The term structured data generally means data having a defined type, format, and length. We can cite a few examples of structured data:
Several researchers specializing in Big Data claim that this type of (structured) data represents about 20% of existing data. However, structured data is the most manipulated data and is usually stored in relational databases.
Very often, SQL is used to query this data.
In companies, we collect structured data from different sources such as CRM and ERP.
Sources of Structured Data
Structured data sources are divided into two categories:
1 – Machine-Generated Data:
This is the data generated automatically by the machine without any human intervention.
Machine-generated structured data includes the following:
- Sensor data: for example RFID tags, medical devices, and GPS data. Here we can take the example of tracking containers of products from one place to another. When the information is transmitted through the chip, it can go to a server and be analyzed. Companies are interested in this for supply chain management and inventory control.
- Point of Sale Data: When the cashier scans the barcode of any product, all data associated with that product is generated. If we look at the number of products sold per day, we realize the enormous amount of data generated.
- Financial data: Financial systems use predefined rules to automate processes and thus generate data. For example, stock data contains structured data such as company code (ISIN) and a dollar or euro value.
This is data generated by humans interacting with the computer during input, for example.
Human-generated structured data includes the following:
- Input data: This is data that a human could enter into a computer using a keyboard, for example.
- Click Flow Data: Every time you visit a site on the Internet when you click on a link, you generate data.
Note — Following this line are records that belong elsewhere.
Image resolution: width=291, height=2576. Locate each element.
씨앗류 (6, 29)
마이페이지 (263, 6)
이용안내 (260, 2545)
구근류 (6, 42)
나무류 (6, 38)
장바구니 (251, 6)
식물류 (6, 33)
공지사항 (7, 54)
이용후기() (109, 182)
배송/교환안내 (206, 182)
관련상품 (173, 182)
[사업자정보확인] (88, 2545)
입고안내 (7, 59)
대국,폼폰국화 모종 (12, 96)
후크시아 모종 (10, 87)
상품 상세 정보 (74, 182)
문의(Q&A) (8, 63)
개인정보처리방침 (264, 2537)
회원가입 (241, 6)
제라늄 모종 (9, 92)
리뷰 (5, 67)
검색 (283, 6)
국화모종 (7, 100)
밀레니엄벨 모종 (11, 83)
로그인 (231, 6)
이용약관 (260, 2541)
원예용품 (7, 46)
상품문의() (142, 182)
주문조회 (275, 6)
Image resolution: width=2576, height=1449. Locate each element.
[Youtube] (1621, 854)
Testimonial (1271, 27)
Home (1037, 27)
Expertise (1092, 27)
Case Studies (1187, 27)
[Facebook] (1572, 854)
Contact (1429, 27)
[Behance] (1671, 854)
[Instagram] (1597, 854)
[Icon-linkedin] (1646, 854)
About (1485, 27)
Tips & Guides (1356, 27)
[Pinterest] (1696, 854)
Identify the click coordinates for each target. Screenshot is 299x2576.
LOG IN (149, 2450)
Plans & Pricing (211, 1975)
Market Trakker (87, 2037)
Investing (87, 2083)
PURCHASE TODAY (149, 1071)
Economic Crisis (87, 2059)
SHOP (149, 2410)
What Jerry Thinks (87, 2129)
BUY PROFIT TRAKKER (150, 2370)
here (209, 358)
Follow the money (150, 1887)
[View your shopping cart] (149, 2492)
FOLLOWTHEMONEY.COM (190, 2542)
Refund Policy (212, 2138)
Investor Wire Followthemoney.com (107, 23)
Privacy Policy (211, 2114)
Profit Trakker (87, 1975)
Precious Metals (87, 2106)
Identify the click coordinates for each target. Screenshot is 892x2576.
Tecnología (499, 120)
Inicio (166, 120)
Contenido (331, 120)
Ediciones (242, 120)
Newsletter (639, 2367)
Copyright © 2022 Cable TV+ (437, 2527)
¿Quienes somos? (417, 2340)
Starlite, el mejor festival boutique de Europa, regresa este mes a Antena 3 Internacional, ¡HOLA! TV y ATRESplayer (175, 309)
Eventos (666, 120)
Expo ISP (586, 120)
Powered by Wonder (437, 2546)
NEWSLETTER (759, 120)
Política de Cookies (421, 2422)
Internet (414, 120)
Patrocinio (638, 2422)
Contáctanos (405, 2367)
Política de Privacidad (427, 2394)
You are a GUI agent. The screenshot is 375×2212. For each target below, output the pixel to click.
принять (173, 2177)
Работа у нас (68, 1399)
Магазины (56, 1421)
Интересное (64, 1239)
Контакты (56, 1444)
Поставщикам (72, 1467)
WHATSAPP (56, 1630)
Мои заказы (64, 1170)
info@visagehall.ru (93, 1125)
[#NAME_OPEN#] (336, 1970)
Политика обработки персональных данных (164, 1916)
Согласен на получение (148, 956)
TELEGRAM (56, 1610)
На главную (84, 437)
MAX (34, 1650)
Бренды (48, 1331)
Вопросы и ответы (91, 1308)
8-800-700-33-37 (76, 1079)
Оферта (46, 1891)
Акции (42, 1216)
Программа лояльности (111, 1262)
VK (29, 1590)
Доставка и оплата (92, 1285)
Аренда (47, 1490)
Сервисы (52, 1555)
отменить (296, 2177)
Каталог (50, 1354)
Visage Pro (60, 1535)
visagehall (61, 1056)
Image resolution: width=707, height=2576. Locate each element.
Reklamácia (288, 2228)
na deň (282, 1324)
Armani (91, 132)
This data can be analyzed to understand the behavior of site visitors.
- Game Data: Every move you make in a game can be recorded. This can be useful in understanding how end users move around a game portfolio.
Unstructured data is data that does not follow a specific typology or format. As said before, 80% of the available data is unstructured.
Unstructured data is therefore the vast majority of data that you will encounter. However, until recently, technology did not allow much of this data to be exploited other than to store or analyze it manually.
Sources of Unstructured Data
The good news is unstructured data is everywhere!
Like structured data, unstructured data is generated by the computer or by humans.
1 – Machine-Generated Data:
Here are some examples of machine-generated data:
- Satellite images: This includes meteorological data, data collected by states as part of satellite surveillance. Google Earth is a prime example.
- Scientific data: This includes seismic images, atmospheric data, and high-energy physics.
- Photographs and video: data generated by video surveillance systems for example.
- Radar data
2 – Human-Generated:
Here are some examples of human-generated data:
- Internal text of your company: for example, the text content in procedures, documentation, and email exchanges.
- Social media: All data generated on social networks such as comments on YouTube or “likes” on Instagram or even tweets.
- Mobile data: Text messages (SMS) or location data.
- Site content: For example, the content of this blog that I produce.